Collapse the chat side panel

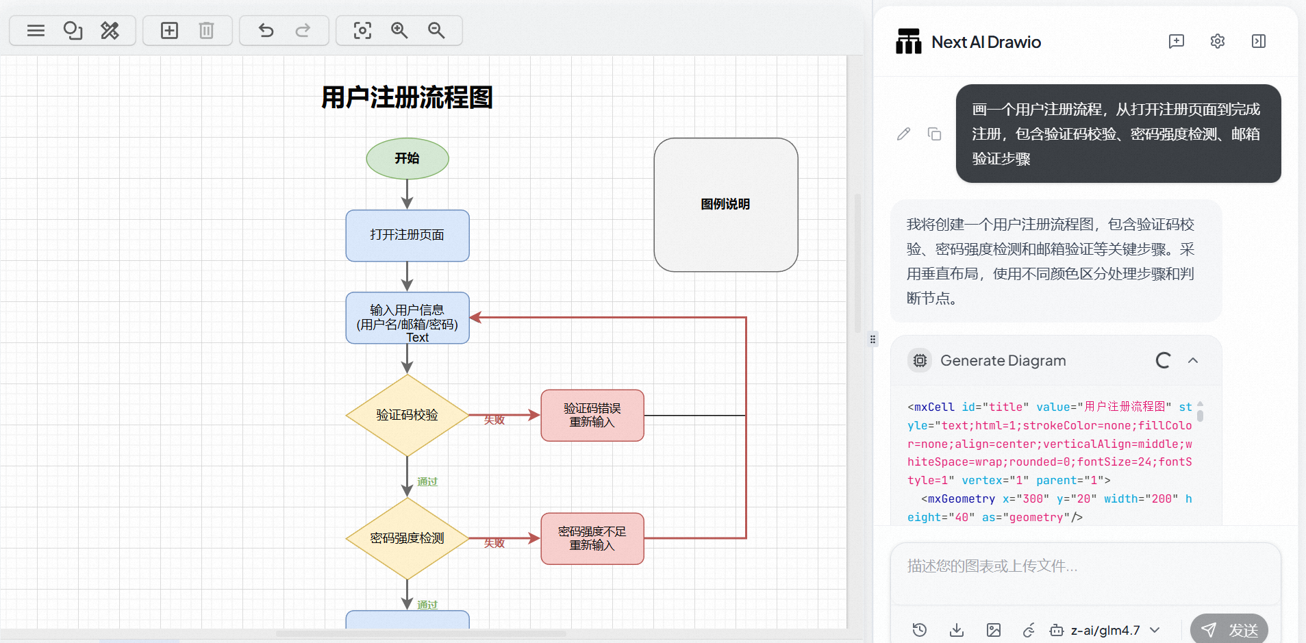(x=1258, y=42)
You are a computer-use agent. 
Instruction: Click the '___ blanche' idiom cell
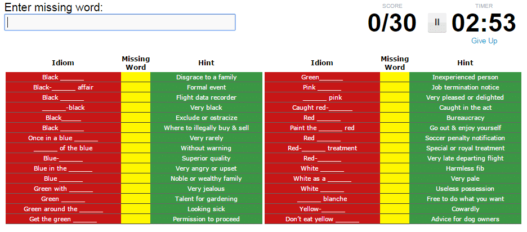click(321, 199)
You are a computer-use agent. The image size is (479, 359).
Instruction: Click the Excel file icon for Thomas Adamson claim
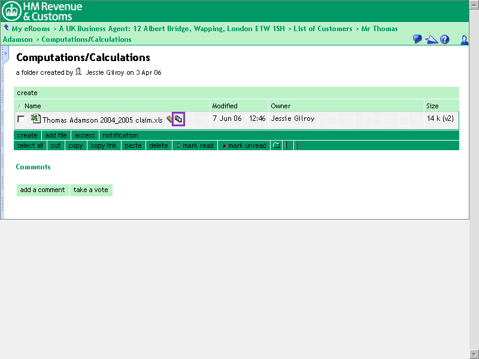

◆ **Problem requirements**:
Give the listing above again exactly, minus any images.

◆ **Answer to this task**:
Collapse the chat side panel

(x=1258, y=42)
You are a computer-use agent. 
Instruction: Click the '___ blanche' idiom cell
click(321, 199)
You are a computer-use agent. The image size is (479, 359).
Instruction: Click the Excel file icon for Thomas Adamson claim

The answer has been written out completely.